- [Input material]:
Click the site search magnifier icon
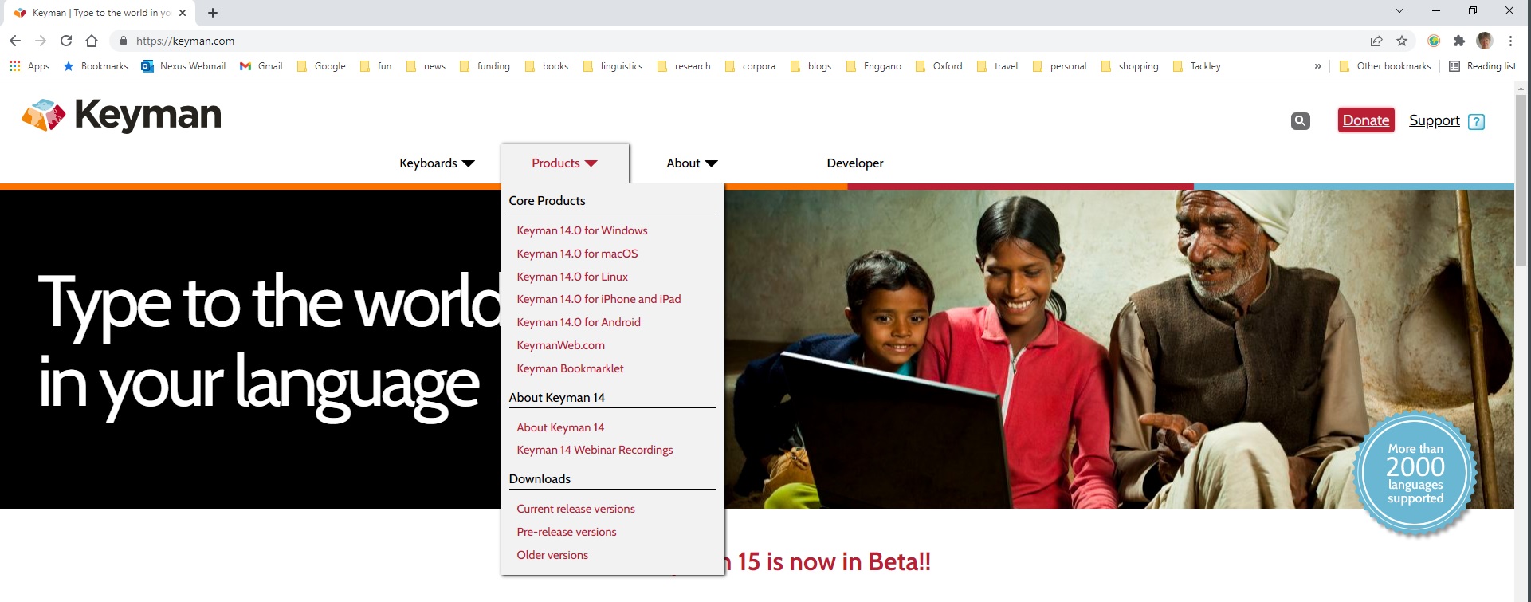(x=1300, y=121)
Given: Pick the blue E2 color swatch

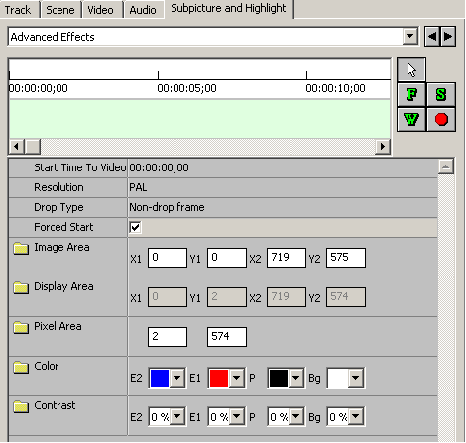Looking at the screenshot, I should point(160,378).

...

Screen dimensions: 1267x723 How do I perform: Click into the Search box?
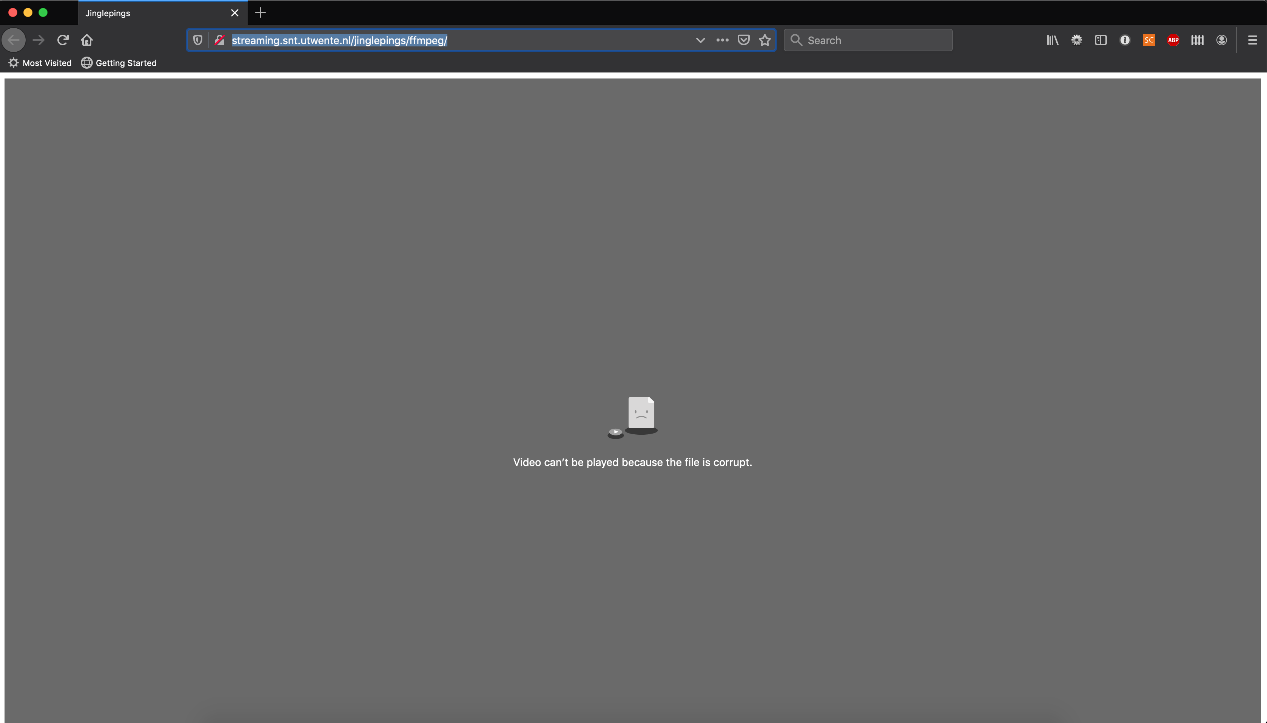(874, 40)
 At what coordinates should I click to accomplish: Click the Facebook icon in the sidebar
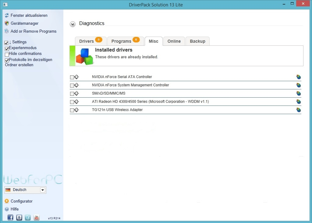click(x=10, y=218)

--

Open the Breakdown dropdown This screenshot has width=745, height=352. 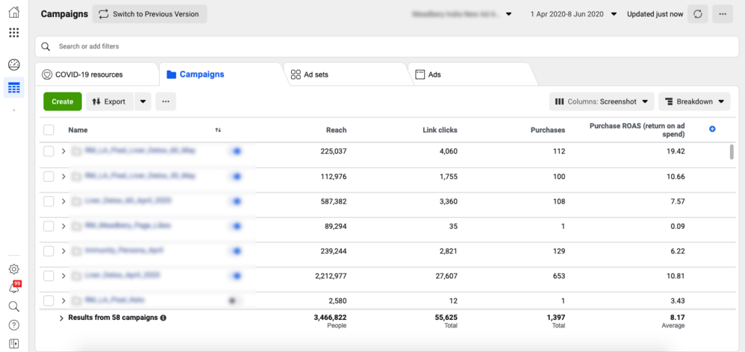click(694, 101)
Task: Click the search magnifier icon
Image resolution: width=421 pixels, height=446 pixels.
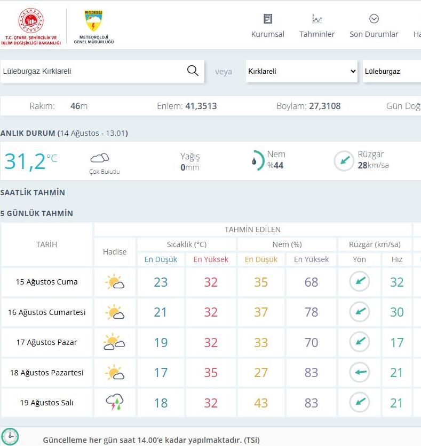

- [Directions]:
Copy the records word for word, starting at the line containing "Click the site search magnifier icon" and ending at the line containing "Looking at the". Leave out the pictures.

- [Expected answer]:
Click the site search magnifier icon
(x=1300, y=121)
Given: Pick the blue E2 color swatch

Looking at the screenshot, I should point(160,378).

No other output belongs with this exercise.